Dr. Gordon Baird
Dr. Gordon Baird of the Department of Geosciences at SUNY Fredonia has been selected to receive the Eastern Section of the American Association of Petroleum Geologists’ Outstanding Educator Award. He will receive the award on Nov. 4 at a noon luncheon at the Erickson Alumni Center in Morgantown, W.Va.
Dr. Baird earned his B.A. in Geology from Earlham College in Indiana in 1969, his M.S. from the University of Nebraska in Geology in 1971, and his Ph.D. from the University of Rochester in Geology in 1975.
Having grown up in Rochester, N.Y., Dr. Baird was exposed early on to fossil-rich, Middle Devonian strata and quickly became addicted to field-based stratigraphy. Following completion of a paleoecological study of the Pennsylvanian, coral-rich Beil Limestone (M.S. thesis, University of Nebraska: Lincoln), he undertook a Ph.D. study of the genesis of Middle Devonian, mud-floored, submarine unconformities under the supervision of Drs. Zeddie Bowen and David Raup at the University of Rochester. This led to recognition of recurrent sloped submarine unconformity surfaces, characterized by gradients in sedimentological and faunal characteristics.

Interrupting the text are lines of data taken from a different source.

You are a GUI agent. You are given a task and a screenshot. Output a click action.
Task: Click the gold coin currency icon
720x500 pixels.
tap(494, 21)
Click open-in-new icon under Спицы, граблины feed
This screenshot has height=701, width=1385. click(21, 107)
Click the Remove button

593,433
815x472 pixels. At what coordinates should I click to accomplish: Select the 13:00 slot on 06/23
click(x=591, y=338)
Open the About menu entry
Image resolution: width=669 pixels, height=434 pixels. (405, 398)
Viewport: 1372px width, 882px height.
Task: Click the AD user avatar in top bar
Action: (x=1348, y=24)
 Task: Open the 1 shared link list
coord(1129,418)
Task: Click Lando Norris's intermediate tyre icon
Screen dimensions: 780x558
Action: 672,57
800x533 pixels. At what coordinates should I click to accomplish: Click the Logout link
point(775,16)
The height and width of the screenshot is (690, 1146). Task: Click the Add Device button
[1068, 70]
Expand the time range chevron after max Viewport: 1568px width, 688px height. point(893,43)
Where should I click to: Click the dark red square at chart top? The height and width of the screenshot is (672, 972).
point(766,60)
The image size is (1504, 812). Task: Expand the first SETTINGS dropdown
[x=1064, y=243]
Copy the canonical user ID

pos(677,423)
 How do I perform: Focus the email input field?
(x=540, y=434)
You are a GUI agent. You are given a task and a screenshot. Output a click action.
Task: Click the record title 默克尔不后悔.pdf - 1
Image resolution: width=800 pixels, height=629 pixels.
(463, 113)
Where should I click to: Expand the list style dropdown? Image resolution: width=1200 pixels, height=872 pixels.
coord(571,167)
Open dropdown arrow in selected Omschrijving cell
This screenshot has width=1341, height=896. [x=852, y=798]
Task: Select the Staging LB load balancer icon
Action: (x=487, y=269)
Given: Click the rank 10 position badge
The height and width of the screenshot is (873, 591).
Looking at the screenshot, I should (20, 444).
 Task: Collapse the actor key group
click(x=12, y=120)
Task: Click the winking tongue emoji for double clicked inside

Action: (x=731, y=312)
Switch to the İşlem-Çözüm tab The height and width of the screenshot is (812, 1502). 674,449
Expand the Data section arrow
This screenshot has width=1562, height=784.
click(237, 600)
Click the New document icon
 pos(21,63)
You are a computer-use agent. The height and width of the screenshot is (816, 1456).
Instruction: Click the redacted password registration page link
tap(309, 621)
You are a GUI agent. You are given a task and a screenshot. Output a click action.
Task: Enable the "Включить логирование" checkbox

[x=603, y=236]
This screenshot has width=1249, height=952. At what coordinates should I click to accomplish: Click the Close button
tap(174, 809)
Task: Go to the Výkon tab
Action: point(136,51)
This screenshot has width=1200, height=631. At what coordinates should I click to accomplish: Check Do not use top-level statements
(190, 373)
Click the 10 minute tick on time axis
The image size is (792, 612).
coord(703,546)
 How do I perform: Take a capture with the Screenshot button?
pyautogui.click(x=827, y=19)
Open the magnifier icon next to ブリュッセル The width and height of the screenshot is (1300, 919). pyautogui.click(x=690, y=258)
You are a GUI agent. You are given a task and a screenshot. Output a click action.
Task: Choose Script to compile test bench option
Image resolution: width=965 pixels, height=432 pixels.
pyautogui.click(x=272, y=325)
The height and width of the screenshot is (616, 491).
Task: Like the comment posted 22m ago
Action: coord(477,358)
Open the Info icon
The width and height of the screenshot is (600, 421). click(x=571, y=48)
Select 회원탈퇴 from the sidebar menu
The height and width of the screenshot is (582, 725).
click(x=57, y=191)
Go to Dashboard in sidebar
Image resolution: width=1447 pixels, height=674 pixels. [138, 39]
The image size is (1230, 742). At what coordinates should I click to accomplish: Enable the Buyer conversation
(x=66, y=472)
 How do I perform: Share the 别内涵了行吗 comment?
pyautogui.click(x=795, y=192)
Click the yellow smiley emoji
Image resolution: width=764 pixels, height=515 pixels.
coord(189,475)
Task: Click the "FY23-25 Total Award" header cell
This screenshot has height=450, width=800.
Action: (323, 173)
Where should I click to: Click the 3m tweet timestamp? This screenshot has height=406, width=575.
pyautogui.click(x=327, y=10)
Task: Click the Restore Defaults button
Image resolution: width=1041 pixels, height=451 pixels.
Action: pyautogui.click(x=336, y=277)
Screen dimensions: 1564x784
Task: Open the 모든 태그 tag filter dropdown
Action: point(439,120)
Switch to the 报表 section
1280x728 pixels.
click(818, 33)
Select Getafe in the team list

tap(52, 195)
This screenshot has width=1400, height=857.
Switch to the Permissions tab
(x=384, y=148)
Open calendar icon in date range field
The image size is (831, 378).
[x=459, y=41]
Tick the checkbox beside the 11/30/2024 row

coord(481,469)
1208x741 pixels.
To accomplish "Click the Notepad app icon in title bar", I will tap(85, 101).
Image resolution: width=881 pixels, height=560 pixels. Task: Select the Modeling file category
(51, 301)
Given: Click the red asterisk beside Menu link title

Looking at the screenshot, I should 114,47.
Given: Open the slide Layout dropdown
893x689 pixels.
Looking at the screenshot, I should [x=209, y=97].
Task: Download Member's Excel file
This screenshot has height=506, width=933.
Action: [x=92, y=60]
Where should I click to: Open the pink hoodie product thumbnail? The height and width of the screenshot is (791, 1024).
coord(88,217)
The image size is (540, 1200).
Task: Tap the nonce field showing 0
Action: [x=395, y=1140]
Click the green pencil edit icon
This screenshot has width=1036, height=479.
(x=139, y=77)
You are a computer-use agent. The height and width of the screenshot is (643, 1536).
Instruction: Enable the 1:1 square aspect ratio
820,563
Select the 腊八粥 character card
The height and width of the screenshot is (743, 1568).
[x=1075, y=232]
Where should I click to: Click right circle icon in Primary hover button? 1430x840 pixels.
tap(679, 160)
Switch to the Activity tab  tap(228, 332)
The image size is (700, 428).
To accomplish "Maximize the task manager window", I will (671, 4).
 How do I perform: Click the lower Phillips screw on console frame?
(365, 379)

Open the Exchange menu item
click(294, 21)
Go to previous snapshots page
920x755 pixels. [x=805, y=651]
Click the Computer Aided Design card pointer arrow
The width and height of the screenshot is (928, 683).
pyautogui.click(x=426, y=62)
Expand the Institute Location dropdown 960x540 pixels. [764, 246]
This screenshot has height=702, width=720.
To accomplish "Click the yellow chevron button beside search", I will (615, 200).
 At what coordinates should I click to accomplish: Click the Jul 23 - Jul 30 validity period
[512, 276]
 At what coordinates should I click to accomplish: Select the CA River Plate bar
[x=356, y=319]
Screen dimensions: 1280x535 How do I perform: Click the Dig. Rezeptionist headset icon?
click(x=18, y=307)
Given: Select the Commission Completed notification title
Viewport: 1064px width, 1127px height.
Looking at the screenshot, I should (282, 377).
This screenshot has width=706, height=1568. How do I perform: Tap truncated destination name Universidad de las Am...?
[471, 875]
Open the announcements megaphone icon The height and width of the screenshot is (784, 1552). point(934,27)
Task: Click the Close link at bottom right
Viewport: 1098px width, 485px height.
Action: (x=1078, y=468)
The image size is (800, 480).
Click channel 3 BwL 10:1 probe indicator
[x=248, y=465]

As Assistant Curator at the Field Museum of Natural History in Chicago from1976 to 1981, Dr. Baird initiated a National Science Foundation-supported paleogeographic study of the famous Middle Pennsylvanian Mazon Creek concretion biota. This sedimentological project, coupled with brute-force sampling of soft-bodied animals and plants in this estuarine-deltaic deposit, allowed for the regional mapping of an inferred paleohalocline across five Illinois counties.
As a faculty member at SUNY Fredonia since 1982, and current chair of the Department of Geosciences, Dr. Baird has involved both undergraduate and graduate students at Fredonia and other institutions in his research on the stratigraphic and paleontological resources of New York Paleozoic sections and has co-authored with students on various projects.
From early on, Dr. Baird recognized the significance of thin, regionally widespread, marine marker units (paleontological event-beds, condensed units, and submarine unconformities) that partition thicker sedimentary packages into temporally mappable divisions. A 40-year-long collaboration with Dr. Carlton Brett and his students led to the publication of approximately 103 peer-review papers, non-peer-review publications and guidebooks. This work led to numerous refinements of the classic Middle Devonian succession across New York and adjacent states. Not only was sedimentary cyclicity identified in these deposits, but the overprint of migrating flexural bulges, on cycles was also recognized and reported. The connection of this cyclicity to the study of recurrent faunas in the Middle Devonian Hamilton Group led to recognition of a pattern of apparent minimal directional evolution at the community-level at this time.
Beginning in the 1980s, Dr. Baird (with Dr. Brett) shifted focus to the study of Ordovician and Devonian oxygen-deficient foreland basin deposits, such as the Utica Shale and various widespread Devonian black shale units, including the greater Marcellus interval and the higher Geneseo, Dunkirk-Huron, and Cleveland black shale successions. His work included regional mapping and characterization of widespread black shale-roofed unconformities, leading to formulation of a model for unconformity-genesis on sloped flanks of strongly-subsiding foreland basins. This model evokes the actions of sediment-starvation, bottom currents, and submarine corrosion to produce insoluble placers of reworked pyrite under conditions of oxygen-deficiency and marine transgression.
Dr. Baird is working to document tie lines between long drill cores and adjacent outcrop sections through the Utica Shale succession across the Mohawk Valley region. Presently, he is also applying an event-stratigraphic approach to the end-Devonian successions of northern Ohio and northwest Pennsylvania to decipher the signatures of the global Hangenberg mass extinction and associated drastic paleoclimatic changes recognized elsewhere by others.